Washington Gov. Jay Inslee uses a red pen to veto sections of the state operating budget in 2019 at the Capitol in Olympia. (AP File/Ted S. Warren)

Governor’s 12-word veto went too far, Supreme Court rules

Jay Inslee vetoed a single sentence in a transportation budget. The state’s highest court said that wasn’t legal.

OLYMPIA — Gov. Jay Inslee exceeded his authority in 2019 when he vetoed a 12-word sentence in the state transportation budget, the state Supreme Court ruled Wednesday.

The 7-2 ruling is a win for the Legislature, which sued the governor, asserting Inslee crossed a constitutional line separating his power to veto from its power to legislate when he deleted from the spending plan a sentence regarding grants for transit services.

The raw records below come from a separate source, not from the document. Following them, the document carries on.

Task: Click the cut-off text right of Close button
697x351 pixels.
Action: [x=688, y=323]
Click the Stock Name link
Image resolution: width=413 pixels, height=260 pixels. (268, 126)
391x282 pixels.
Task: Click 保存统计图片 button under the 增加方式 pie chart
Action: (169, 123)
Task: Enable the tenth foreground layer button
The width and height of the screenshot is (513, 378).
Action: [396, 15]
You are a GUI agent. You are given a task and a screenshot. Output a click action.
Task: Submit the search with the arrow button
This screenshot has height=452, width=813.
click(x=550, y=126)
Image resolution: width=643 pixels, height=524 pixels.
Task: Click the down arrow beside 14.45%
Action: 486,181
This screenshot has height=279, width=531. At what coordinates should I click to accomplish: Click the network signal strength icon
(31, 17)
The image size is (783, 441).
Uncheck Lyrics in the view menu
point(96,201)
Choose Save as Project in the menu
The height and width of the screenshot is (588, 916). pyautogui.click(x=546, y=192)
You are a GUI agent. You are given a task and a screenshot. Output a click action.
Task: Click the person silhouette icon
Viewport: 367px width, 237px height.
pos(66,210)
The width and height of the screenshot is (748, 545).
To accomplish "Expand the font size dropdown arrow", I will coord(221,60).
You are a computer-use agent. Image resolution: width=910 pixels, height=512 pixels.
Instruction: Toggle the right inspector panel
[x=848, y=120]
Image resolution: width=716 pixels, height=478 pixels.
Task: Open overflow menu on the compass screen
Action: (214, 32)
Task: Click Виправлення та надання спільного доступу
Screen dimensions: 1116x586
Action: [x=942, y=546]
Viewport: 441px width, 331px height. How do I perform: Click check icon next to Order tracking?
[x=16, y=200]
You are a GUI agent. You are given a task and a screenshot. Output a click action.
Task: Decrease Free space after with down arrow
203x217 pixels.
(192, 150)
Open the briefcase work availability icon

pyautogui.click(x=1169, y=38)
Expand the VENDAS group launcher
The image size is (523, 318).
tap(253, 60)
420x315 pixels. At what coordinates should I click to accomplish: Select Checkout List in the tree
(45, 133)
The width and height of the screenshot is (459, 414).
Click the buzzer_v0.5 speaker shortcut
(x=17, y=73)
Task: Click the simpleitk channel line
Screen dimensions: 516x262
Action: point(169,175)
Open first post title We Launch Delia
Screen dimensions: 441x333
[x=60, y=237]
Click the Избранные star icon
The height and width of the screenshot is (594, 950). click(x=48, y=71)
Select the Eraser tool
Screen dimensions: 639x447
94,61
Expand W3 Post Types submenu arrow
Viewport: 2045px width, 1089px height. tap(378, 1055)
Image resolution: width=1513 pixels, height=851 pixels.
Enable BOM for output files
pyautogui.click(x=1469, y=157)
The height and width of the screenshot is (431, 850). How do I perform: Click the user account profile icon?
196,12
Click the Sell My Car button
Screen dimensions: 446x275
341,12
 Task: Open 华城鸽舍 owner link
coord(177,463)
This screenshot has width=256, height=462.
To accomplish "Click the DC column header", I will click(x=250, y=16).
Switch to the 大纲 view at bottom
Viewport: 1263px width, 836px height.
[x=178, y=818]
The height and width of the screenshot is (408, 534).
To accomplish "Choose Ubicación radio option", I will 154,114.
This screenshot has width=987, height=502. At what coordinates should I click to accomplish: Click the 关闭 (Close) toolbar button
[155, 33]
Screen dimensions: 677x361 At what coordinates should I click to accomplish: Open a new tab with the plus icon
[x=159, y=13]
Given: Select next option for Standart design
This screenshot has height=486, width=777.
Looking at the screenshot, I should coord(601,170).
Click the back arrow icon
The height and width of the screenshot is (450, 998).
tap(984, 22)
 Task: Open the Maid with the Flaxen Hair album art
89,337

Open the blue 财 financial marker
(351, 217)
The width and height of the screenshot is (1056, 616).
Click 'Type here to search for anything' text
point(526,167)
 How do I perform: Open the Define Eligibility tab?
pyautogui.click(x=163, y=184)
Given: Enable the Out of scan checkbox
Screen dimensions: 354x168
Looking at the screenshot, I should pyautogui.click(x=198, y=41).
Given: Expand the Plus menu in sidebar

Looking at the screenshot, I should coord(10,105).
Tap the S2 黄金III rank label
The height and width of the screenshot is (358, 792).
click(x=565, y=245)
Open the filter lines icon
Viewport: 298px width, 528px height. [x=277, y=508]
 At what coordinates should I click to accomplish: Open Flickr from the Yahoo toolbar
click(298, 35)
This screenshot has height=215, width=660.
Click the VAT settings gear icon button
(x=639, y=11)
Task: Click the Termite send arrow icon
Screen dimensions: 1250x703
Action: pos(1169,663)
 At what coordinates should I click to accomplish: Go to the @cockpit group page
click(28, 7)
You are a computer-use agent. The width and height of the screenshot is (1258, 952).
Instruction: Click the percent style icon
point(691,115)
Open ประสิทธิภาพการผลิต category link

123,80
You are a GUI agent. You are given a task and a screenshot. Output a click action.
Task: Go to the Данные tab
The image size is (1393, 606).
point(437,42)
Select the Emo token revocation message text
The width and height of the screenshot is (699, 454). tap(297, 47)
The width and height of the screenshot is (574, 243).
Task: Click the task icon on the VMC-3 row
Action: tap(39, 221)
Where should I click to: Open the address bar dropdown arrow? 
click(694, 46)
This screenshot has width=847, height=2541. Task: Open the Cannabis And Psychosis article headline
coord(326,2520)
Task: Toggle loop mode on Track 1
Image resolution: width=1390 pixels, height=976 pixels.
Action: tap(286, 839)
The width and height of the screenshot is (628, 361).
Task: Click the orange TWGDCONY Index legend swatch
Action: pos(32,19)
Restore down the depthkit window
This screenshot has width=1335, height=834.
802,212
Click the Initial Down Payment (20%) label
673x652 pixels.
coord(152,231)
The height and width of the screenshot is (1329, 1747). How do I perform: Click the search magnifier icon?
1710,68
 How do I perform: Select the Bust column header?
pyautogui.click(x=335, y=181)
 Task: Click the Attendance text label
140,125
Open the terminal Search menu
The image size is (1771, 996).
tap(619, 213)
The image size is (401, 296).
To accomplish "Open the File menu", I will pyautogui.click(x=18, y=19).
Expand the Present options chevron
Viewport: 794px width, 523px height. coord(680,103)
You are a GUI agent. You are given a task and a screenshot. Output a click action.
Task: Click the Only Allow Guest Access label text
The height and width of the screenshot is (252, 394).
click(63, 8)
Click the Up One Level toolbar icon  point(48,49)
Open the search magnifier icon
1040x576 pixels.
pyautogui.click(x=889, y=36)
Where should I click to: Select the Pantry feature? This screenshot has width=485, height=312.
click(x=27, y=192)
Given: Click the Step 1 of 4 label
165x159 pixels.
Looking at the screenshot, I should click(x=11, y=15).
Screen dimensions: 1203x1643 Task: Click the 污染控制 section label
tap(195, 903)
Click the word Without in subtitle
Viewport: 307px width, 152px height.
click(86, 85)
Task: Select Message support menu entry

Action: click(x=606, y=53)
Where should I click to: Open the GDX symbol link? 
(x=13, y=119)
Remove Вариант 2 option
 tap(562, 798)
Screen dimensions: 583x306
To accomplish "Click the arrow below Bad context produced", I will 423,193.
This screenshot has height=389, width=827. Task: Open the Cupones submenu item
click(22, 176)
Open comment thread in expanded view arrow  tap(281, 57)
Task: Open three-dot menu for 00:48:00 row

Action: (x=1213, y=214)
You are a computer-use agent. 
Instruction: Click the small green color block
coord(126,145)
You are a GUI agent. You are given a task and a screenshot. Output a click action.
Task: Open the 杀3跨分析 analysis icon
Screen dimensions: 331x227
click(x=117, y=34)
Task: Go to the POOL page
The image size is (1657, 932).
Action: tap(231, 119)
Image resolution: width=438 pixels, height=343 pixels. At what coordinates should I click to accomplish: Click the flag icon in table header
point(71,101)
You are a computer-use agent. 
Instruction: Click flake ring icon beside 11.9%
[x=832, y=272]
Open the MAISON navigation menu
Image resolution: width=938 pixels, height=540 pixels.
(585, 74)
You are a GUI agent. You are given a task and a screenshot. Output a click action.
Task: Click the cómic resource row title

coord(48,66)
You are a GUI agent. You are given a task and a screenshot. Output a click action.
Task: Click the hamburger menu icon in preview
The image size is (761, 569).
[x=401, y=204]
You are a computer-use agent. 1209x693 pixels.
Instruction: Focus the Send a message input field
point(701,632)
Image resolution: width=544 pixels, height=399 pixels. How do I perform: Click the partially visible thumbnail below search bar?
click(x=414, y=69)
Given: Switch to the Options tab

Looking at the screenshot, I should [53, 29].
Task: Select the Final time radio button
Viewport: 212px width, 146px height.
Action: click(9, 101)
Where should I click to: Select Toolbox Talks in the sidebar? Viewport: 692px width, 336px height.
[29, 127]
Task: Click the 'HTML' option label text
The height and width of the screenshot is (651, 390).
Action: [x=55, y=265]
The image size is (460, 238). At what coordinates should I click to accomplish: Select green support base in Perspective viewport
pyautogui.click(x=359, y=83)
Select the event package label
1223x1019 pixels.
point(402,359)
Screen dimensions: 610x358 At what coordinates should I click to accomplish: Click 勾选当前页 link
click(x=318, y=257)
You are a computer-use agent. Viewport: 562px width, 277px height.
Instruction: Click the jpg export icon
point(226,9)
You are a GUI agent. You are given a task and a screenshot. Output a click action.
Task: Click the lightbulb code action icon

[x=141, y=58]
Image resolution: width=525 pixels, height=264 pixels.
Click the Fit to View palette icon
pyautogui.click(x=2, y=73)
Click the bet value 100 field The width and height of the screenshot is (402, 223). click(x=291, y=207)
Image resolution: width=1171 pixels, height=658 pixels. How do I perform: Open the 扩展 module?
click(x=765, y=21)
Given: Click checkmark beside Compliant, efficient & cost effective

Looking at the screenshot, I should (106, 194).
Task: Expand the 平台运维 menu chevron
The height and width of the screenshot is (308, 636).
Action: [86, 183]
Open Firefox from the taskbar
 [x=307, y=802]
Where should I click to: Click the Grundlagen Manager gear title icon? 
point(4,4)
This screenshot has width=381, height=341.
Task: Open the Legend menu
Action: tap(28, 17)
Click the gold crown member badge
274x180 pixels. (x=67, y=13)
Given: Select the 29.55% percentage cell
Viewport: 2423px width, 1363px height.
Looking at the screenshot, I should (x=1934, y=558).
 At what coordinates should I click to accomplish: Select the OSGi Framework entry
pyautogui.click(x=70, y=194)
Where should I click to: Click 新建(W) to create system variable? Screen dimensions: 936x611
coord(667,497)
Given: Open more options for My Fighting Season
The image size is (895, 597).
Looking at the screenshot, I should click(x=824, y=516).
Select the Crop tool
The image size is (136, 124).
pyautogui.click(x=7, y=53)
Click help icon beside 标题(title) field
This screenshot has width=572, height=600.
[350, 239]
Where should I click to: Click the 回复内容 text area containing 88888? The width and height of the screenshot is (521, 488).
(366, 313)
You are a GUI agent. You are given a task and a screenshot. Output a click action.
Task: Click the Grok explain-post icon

And the court’s decision affirms a Thurston County judge’s ruling last year that invalidated the vetoes, concluding those actions exceeded the veto powers accorded Inslee as the state’s chief executive.

In Washington, governors can veto entire bills. They also can cross out entire sections of legislation. But they are not authorized to veto less than an entire section.

Inslee cut the line, which deals with grant funding for transit agencies and appears seven times in the document, saying it effectively amended existing law. He contended the state constitution requires such a revision be done with a separate bill.

Lawmakers contended it did not change any existing laws and if the governor had wanted it out, he needed to remove each subsection in which the disputed line appeared.